- _Extract_
**********
When I use to work for an IT support company up to 2005, a very common issue I've seen when visiting a new client for the first time is that their previous IT support kept all the media, product keys and sometimes even the accessories that came with hardware! While it's not as much of an issue today with downloadable replacements for software, back then it was quite awkward to get replacement installation media, especially with little other than an old invoice for the software. It often made me wonder how many clients were running pirate copies that their previous supplier charged for! For example, with one client that had a new HP Proliant server installed, all the accessory parts that usually come with the server that were not in use were taken by their previous IT supplier. Getting replacements was not straight forward, especially the propietary parts HP servers use.

algreig
algreig

I used to be in automotive, where we offered warranties on our products and our service. We found that by being quick to honour our warranties, when mistakes happened, and to fix them at the customer's convenience our reputation was enhanced beyond what one would expect for a fault free record. Customers are not stupid, they understand that human beings can make or cause mistakes, but a correct and rapid positive response to a warranty claim, can set the referral wheels rolling in your favour. Because no-one knows if you have any integrity until you get a chance to prove it. If you handle mistakes well they will stay (unless you stuff up on every job)!

beck.joycem
beck.joycem

As well as unnecessary hardware and software, don't be guilty of selling them more of your time than is justified, and don't stick an exhorbitant margin on things you sell them that they could easily buy themselves. Don't talk down to them - not being a computer expert is not a sign of stupidity, or even ignorance.

eclypse
eclypse

Not being a consultant, I can't say how this would work in other places, but if you "held her hand" for three months, then she should have been the one in trouble or written up for not knowing how to perform a basic job function. I know she would be in trouble/written up at our company for wasting other peoples' time and resources for three months when they could have been doing other, more important things. The only other comment I saw here that made sense was about letting your boss know about the problem and talk to her boss about it, but I'm not sure that applies to you. I suppose you could have asked her supervisor if there was someone else who could help her out. If they're unhappy, sounds more like it should be because you let it go on for three months instead of cutting her off after three or four days. If someone can't log in to a computer after being shown how more than three times (and there is no technical problem and it's not like @lazerous200 suggests - that they are doing it intentionally - which, again, should not be your fault), that does suggest that person is not qualified for the job position they have - especially when one of the requirements for it seems to be using a computer. That's almost like being a mechanic and only being able to turn your ratchet one way to get a bolt out, but not knowing how to flip the lever to make it turn the other way to put it back in. I don't think that person would last long as a mechanic if they couldn't do that after three months...
**********
- _Recorded data_

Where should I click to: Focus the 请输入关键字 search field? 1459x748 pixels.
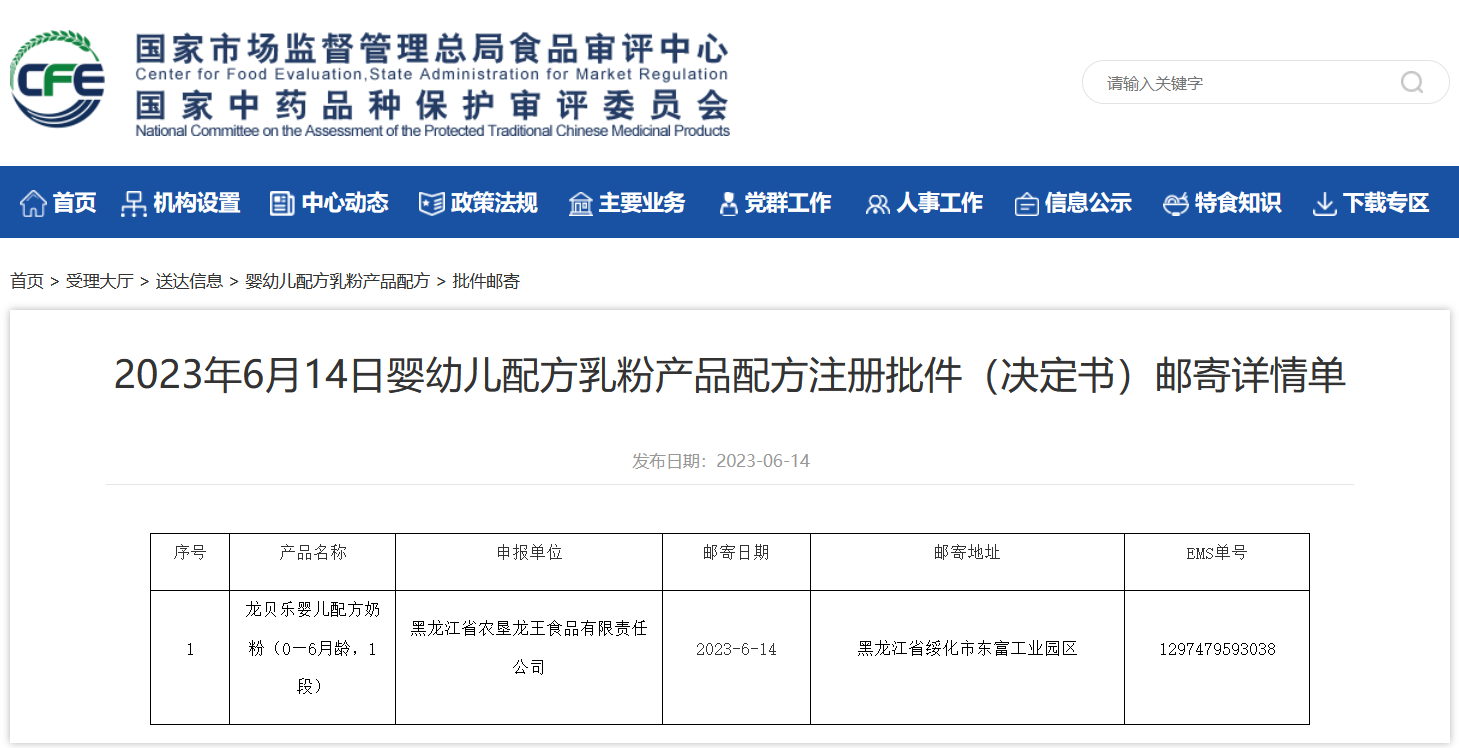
**********
- _Problems_
**1.** In the IT support comments, what kind of server did the client have whose unused accessory parts were taken by their previous IT supplier?
**2.** Write the next part of the IT support comments, picking up after their last line.
You can leave the listing aside.

- _Outputs in order_
**1.** A new HP Proliant server.

**2.**
mpukey
mpukey

It's hard to report someone's failings in any case, but maybe you could have gone to YOUR boss first and gotten some suggestions. If those did not work, let your boss and her boss talk it out. Going directly to her boss also had the problem of letting your boss get sidelined when he learned of this problem from her boss instead of you.

andy
andy

Did you think about installing a password utility for her.... these folks are paying you to make their problems go away and for every user having this issue there will be several more that are frustrated with the login procedure. Maybe instead of telling her supervisor, you could have come up with a solution that is better for everyone (and made some extra $$ installing it.)

lazerous200
lazerous200

Sounds like she was more interested in you. I would have scripted it for her and kept it on the QT so all she would have had to do was click on it.

chris.lambert
chris.lambert

if it keeps happening then you need to look at why it keeps happening. But if you tell the client your running late, then they are going to be a bit happier that they know, rather than you just turning up when your ready. I've done it several times and explained why. I've found most clients are more than OK with it because they know.

andy
andy

I can not imagine a client ever taking legal action because you reported child pornography found a business computer, and I wouldn't think twice about reporting it. Illegal or not bootleg software is a business issue, our clients fully expect us to keep their business private. I can not think of the business case for child porn and feel no obligation to keep it private although I would give client a chance to call the authorities before I did.

chris.lambert
chris.lambert

I see a lot of clients both Business and Residental. While I may not be running to Microsoft everytime I find a copy of Office that I'm not sure on how legal it is, I certainly draw the line on some aspects. There are somethings that people should not be able to get away with. For all you UK people on here what woudl have happened had PC World not imported the poilce about the images they found on G Glitters PC? For anyone not aware of the story take a look here. http://news.bbc.co.uk/1/hi/uk/517604.stm You just need to have a little common sense about these things.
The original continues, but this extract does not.